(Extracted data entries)
******************************
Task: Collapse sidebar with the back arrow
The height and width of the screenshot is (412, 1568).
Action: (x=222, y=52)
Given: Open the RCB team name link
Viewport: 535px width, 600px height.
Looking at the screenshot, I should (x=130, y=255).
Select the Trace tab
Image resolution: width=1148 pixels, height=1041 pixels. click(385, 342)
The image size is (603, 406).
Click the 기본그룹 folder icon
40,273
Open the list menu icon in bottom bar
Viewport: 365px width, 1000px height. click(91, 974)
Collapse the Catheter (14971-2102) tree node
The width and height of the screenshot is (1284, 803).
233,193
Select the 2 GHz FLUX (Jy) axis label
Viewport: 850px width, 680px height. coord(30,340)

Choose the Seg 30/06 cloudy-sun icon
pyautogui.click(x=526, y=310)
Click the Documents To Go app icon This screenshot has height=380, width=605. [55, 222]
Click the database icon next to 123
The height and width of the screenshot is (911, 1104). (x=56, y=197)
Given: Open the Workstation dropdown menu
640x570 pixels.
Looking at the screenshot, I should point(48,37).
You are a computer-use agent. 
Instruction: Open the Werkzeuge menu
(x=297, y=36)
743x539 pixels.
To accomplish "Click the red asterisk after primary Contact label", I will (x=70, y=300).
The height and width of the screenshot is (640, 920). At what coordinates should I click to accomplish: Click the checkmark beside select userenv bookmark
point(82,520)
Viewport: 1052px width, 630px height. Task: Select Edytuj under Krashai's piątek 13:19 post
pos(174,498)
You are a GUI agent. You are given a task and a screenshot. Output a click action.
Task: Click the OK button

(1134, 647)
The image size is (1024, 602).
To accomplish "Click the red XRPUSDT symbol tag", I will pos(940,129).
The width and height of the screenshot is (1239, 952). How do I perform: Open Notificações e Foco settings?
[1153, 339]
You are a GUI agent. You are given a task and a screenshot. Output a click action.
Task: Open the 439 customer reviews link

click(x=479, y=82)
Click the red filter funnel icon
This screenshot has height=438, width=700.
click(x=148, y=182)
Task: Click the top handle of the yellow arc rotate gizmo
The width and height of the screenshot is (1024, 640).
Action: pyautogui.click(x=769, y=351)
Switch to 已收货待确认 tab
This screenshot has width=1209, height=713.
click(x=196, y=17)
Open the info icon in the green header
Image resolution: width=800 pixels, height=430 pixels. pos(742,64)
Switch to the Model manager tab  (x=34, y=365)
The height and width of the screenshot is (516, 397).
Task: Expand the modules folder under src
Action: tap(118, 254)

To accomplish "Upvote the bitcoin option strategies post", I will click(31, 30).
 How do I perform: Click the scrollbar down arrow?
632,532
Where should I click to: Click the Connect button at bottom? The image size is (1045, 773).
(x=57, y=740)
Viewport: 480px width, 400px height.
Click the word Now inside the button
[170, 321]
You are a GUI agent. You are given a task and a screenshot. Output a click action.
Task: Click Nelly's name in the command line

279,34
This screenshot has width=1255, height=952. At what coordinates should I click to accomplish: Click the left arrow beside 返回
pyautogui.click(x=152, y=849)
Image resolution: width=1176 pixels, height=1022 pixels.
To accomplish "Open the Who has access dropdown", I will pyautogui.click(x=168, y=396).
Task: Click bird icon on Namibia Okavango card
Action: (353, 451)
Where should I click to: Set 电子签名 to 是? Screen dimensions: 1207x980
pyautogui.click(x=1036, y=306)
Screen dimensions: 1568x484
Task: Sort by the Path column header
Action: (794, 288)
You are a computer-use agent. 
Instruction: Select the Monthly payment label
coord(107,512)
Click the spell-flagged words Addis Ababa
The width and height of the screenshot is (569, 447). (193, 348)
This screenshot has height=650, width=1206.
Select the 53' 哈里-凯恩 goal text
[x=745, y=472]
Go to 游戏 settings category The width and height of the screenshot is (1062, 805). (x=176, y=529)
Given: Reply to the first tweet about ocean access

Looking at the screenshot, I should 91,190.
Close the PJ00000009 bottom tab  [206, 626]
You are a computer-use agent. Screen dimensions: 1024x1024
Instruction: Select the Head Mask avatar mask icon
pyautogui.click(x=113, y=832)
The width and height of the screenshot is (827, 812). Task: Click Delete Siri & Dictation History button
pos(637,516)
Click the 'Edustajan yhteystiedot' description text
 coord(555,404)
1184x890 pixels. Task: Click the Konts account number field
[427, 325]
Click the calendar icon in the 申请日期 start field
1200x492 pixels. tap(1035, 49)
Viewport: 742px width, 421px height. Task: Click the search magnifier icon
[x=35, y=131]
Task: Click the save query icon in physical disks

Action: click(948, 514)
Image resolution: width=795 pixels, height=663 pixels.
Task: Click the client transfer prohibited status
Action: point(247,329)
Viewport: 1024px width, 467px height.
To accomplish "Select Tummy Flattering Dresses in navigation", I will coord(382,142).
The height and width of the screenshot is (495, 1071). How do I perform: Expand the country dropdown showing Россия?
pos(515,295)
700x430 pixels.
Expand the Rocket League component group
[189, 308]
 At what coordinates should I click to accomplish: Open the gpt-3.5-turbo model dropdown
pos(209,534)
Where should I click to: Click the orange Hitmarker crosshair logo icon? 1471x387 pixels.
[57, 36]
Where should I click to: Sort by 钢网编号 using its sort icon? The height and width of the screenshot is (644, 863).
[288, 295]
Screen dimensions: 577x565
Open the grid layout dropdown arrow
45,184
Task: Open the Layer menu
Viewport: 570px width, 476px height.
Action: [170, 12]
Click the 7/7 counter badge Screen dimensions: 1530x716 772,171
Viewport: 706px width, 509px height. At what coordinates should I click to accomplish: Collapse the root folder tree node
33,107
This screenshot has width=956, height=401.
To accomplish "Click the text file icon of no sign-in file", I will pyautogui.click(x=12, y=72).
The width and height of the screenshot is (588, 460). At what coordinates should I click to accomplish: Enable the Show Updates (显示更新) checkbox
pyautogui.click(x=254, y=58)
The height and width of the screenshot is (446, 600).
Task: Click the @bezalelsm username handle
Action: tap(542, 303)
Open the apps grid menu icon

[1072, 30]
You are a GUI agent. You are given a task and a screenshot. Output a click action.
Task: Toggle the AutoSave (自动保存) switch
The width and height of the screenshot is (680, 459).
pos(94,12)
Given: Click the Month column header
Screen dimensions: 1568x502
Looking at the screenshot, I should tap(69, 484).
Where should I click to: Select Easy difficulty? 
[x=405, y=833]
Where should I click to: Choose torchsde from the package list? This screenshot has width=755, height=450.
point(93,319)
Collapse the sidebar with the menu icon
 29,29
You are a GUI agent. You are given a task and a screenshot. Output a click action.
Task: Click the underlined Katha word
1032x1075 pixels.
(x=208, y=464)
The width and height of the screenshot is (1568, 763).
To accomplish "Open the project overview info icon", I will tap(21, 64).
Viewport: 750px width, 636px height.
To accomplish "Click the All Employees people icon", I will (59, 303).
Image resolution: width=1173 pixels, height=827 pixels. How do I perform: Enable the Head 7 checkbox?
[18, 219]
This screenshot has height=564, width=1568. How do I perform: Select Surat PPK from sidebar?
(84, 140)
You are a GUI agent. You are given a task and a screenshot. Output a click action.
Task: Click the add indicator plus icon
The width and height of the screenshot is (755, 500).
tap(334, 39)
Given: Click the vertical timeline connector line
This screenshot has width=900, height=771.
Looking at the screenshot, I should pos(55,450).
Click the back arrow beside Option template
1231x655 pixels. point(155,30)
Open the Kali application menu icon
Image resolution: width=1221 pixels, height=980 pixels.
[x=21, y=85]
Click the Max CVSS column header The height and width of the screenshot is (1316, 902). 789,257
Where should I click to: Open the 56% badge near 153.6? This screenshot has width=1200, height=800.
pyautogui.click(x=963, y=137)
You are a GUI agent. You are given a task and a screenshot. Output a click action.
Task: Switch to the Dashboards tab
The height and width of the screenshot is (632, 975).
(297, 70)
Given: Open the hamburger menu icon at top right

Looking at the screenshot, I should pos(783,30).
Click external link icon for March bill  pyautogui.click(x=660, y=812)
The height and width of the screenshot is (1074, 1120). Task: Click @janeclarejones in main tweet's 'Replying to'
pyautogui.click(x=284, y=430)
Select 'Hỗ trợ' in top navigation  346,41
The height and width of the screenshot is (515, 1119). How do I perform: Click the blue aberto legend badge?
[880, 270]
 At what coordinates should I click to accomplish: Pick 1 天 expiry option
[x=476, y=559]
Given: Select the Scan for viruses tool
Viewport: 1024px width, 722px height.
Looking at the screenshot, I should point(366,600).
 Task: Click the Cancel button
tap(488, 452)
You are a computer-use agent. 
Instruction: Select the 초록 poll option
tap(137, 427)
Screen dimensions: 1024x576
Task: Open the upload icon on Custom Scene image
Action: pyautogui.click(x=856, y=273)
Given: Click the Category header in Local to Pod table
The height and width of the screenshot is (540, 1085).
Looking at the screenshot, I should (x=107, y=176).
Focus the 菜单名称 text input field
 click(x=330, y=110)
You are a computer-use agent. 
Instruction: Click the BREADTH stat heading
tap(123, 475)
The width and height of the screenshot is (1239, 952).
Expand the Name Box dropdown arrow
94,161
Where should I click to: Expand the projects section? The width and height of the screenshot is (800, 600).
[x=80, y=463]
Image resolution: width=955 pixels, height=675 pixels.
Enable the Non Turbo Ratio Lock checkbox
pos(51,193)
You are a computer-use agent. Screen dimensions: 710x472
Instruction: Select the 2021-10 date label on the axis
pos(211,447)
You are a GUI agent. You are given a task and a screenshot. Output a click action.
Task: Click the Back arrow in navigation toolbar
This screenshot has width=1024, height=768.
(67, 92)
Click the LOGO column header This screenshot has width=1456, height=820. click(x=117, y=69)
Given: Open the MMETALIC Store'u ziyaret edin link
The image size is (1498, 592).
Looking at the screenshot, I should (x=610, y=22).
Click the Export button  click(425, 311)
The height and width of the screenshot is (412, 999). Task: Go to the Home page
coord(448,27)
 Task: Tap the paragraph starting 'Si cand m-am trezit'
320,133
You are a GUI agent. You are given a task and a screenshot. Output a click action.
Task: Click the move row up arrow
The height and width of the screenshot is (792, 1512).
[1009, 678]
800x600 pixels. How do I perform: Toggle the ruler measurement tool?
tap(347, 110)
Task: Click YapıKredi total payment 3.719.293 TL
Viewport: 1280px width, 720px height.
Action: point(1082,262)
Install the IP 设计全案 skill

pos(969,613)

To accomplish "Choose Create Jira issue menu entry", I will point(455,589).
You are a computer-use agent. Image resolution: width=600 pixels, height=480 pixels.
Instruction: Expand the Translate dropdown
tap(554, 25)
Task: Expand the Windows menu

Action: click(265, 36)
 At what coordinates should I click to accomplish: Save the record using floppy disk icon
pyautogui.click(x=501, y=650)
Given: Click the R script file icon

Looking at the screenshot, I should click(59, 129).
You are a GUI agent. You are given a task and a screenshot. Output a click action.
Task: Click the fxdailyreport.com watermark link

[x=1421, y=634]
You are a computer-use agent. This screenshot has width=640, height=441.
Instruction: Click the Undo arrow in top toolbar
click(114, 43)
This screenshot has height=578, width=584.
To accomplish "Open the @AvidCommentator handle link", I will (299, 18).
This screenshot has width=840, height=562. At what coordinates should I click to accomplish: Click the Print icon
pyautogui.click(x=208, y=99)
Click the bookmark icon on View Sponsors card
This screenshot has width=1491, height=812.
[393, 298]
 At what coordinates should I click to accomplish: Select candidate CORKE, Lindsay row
******************************
* Assignment: Search the entries for "navigation" and copy each matching line.

* Reply:
To accomplish "Select Tummy Flattering Dresses in navigation", I will coord(382,142).
Select 'Hỗ trợ' in top navigation  346,41
Task: Click the Back arrow in navigation toolbar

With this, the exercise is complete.